Source: immunesupport.com:
CD4 depletion is not a hallmark of CFS but it's one of many possible manifestations. In the wake of the recent furor over ICL, Cheney amassed CD4 counts for 873 patients he's seen since 1989.
Twenty of them had dropped below the crucial 300 mark, and nearly four times that numbered had dipped below 500 (anything below 800 is abnormal).
Dr. Anthony Komaroff, a CFS specialist at Boston's Bringham and Women's Hospital, says similar percentages of his patients with the lowest counts are not necessarily the sickest–" some of my sickest patients have elevated CD4 counts," says Cheney–but both specialist plan to report their cases to the CDC. Between them, they could substantially boost the tally.
BYSTANDERS
The challenge, of course, is to start making sense of the muddle. How many different illnesses does the newly defined syndrome include? Are they new, or just newly recognized?

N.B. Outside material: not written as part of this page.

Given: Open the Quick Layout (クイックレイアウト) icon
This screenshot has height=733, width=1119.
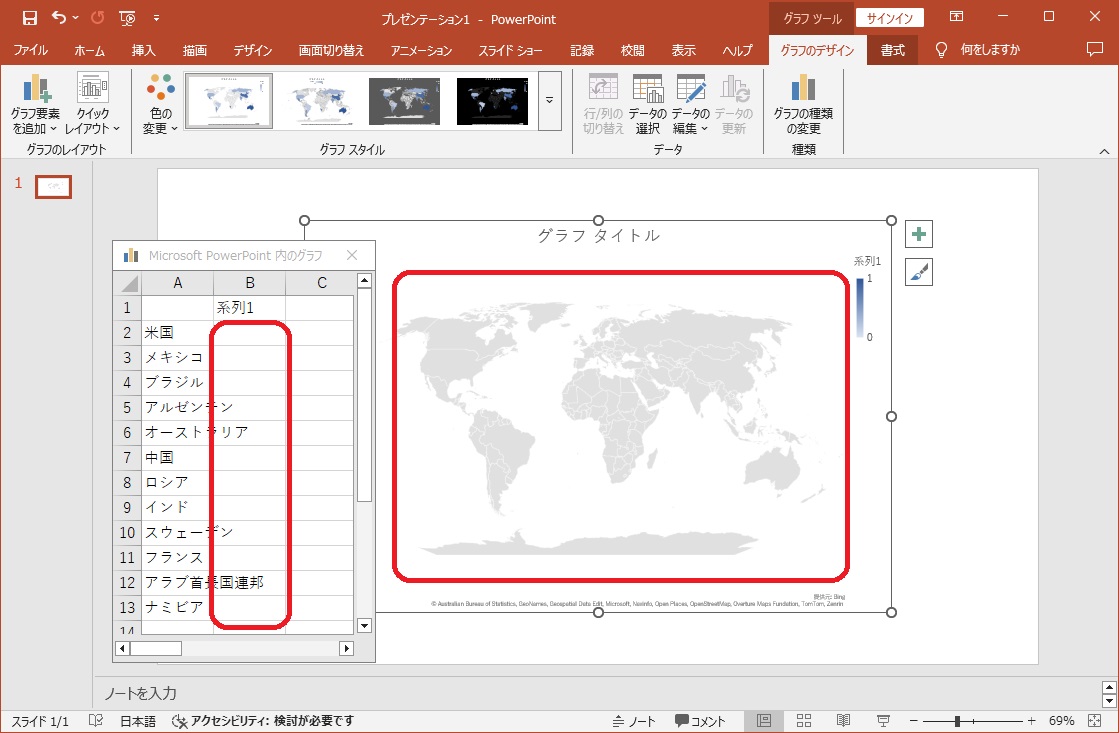Looking at the screenshot, I should [x=92, y=90].
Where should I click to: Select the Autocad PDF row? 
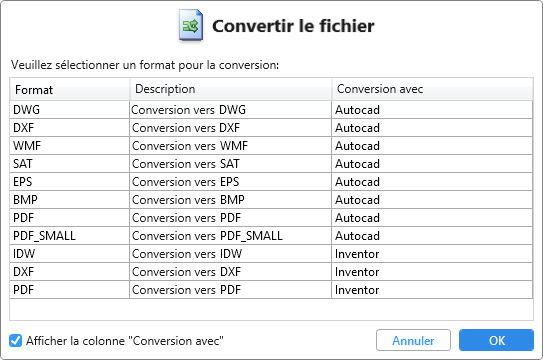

Do any of them have viral causes? If so, what's the threat to public health! The evidence is still too sketchy to provide good answers. Dr. Anthony Fauci of the National Institutes of Health predicts that researchers will succeed at isolating unusual viruses in the patients. But he also predicts that most of those viruses will turn out, on close inspection, to be innocent bystanders.
Dr. Jeffrey Laurence, the New York City AIDS expert whose arresting case descriptions helped spur the ICL investigation, still worries about the prospect of a new viral illness. He argues that by zeroing in on the ICL cases that most resemble AIDS, researchers may yet uncover a phenomenon far more menacing than chronic fatigue syndrome.
Other experts favor widening the net rather than tightening it. By looking beyond CD4 depletion to other mystery immune problems, they say, scientists might finally begin to fathom why so many are forced to live the way Rosemary Stevens does. Happily, neither of those quests excludes the other.